[Start of Attachment]

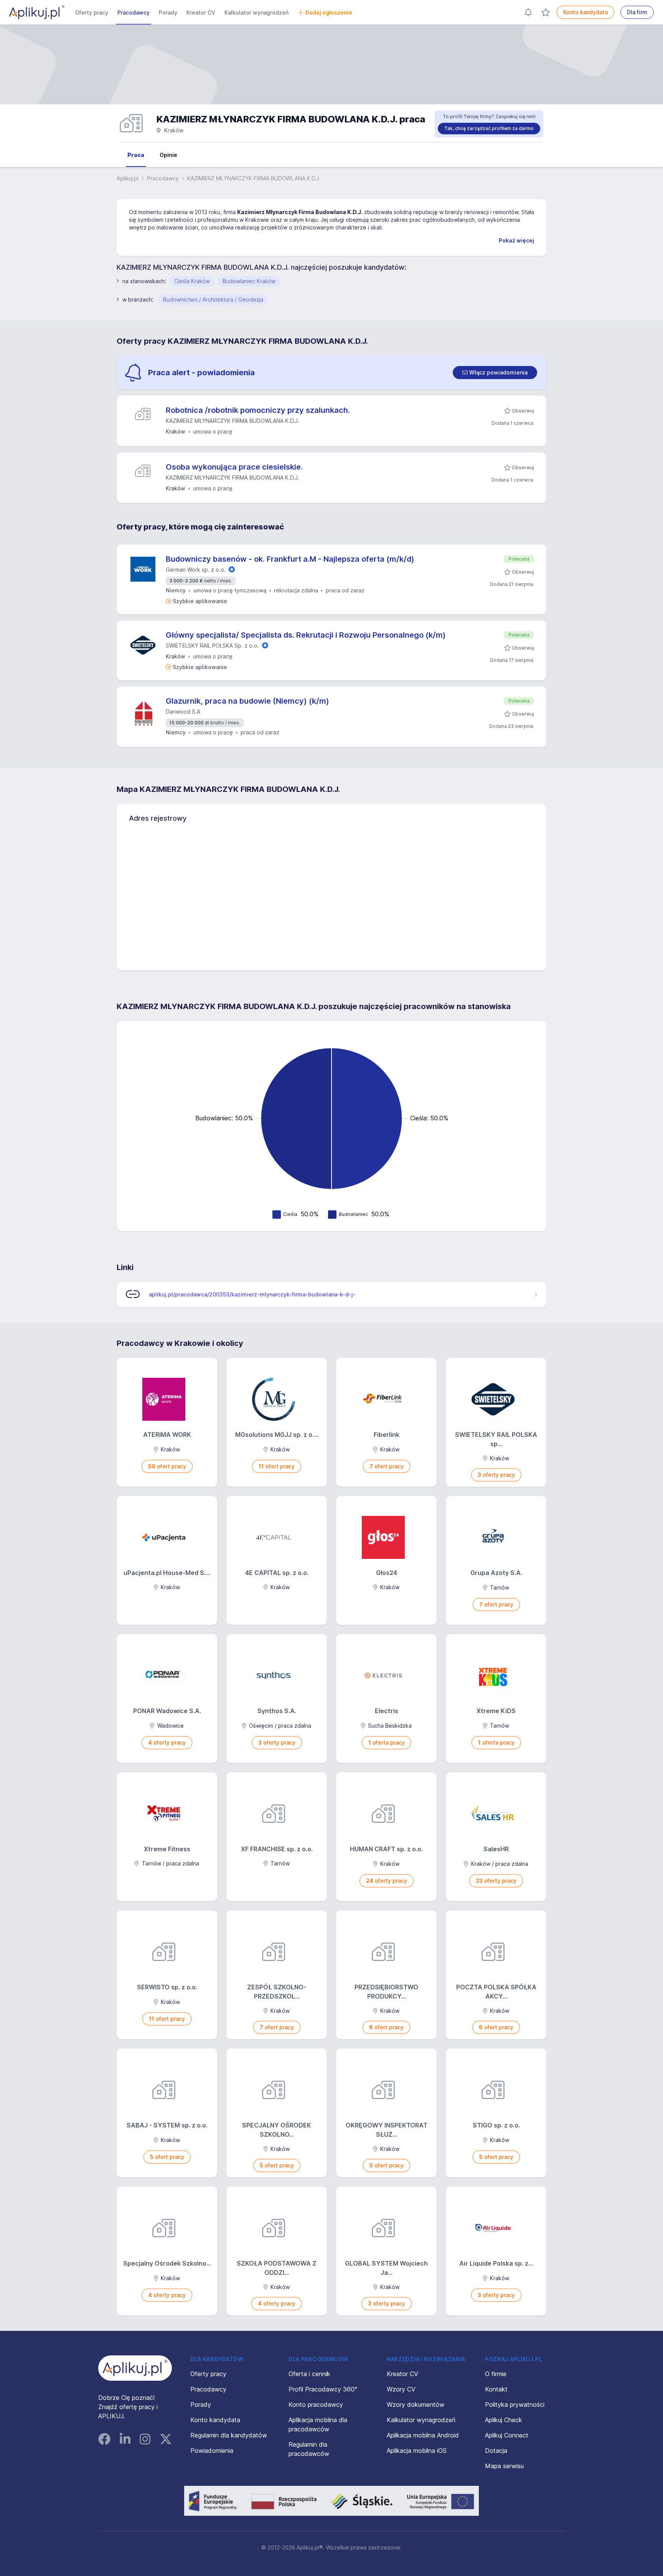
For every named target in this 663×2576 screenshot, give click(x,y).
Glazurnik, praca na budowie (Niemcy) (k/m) (247, 701)
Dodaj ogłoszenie (328, 12)
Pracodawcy (133, 12)
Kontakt (496, 2389)
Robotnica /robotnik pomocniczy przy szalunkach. (258, 410)
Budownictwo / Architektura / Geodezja (213, 299)
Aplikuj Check (503, 2420)
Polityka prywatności (514, 2404)
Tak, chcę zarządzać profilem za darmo (489, 128)
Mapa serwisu (504, 2466)
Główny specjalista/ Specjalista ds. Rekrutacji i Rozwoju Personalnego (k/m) (306, 635)
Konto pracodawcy (316, 2404)
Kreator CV (200, 12)
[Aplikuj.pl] (135, 2368)
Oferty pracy (91, 12)
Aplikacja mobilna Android (423, 2435)
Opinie (168, 155)
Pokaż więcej (516, 240)
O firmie (495, 2374)
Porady (168, 12)
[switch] (495, 372)
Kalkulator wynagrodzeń (256, 12)
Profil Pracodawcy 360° (323, 2389)
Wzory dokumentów (415, 2404)
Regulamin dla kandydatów (228, 2435)
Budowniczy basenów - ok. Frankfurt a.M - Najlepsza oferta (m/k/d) (290, 559)
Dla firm (637, 12)
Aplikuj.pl (128, 178)
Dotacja (496, 2450)
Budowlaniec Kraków (249, 281)
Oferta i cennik (309, 2374)
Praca (135, 155)
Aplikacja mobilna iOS (417, 2450)
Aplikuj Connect (506, 2435)
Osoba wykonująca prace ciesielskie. (234, 467)
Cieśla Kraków (192, 281)
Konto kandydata (585, 12)
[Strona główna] (36, 12)
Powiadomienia (211, 2450)
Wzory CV (401, 2389)
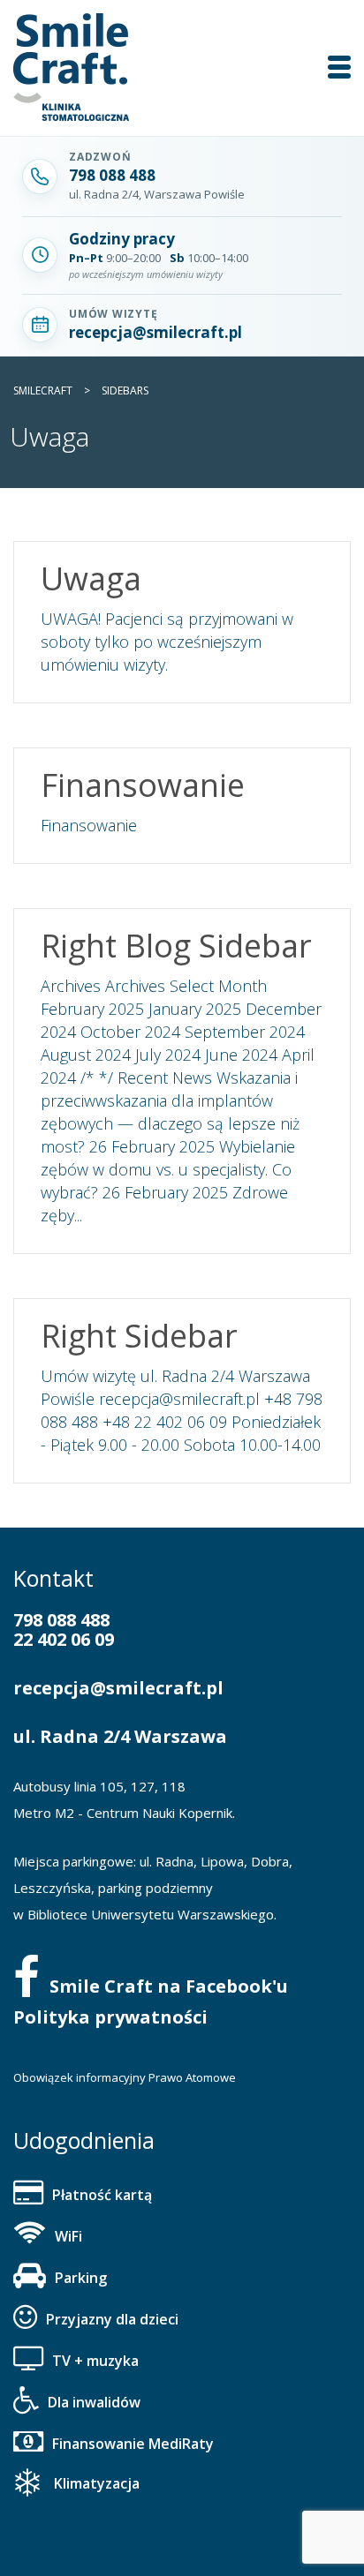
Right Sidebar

[End of Attachment]

| Try it |
Repeat the records word for word. Leave out whatever pictures they hold.

| Written solution |
For every named target in this 663×2576 screenshot, give click(x,y).
Glazurnik, praca na budowie (Niemcy) (k/m) (247, 701)
Dodaj ogłoszenie (328, 12)
Pracodawcy (133, 12)
Kontakt (496, 2389)
Robotnica /robotnik pomocniczy przy szalunkach. (258, 410)
Budownictwo / Architektura / Geodezja (213, 299)
Aplikuj Check (503, 2420)
Polityka prywatności (514, 2404)
Tak, chcę zarządzać profilem za darmo (489, 128)
Mapa serwisu (504, 2466)
Główny specjalista/ Specjalista ds. Rekrutacji i Rozwoju Personalnego (k/m) (306, 635)
Konto pracodawcy (316, 2404)
Kreator CV (200, 12)
[Aplikuj.pl] (135, 2368)
Oferty pracy (91, 12)
Aplikacja mobilna Android (423, 2435)
Opinie (168, 155)
Pokaż więcej (516, 240)
O firmie (495, 2374)
Porady (168, 12)
[switch] (495, 372)
Kalkulator wynagrodzeń (256, 12)
Profil Pracodawcy 360° (323, 2389)
Wzory dokumentów (415, 2404)
Regulamin dla kandydatów (228, 2435)
Budowniczy basenów - ok. Frankfurt a.M - Najlepsza oferta (m/k/d) (290, 559)
Dla firm (637, 12)
Aplikuj.pl (128, 178)
Dotacja (496, 2450)
Budowlaniec Kraków (249, 281)
Oferta i cennik (309, 2374)
Praca (135, 155)
Aplikacja mobilna iOS (417, 2450)
Aplikuj Connect (506, 2435)
Osoba wykonująca prace ciesielskie. (234, 467)
Cieśla Kraków (192, 281)
Konto kandydata (585, 12)
[Strona główna] (36, 12)
Powiadomienia (211, 2450)
Wzory CV (401, 2389)
Right Sidebar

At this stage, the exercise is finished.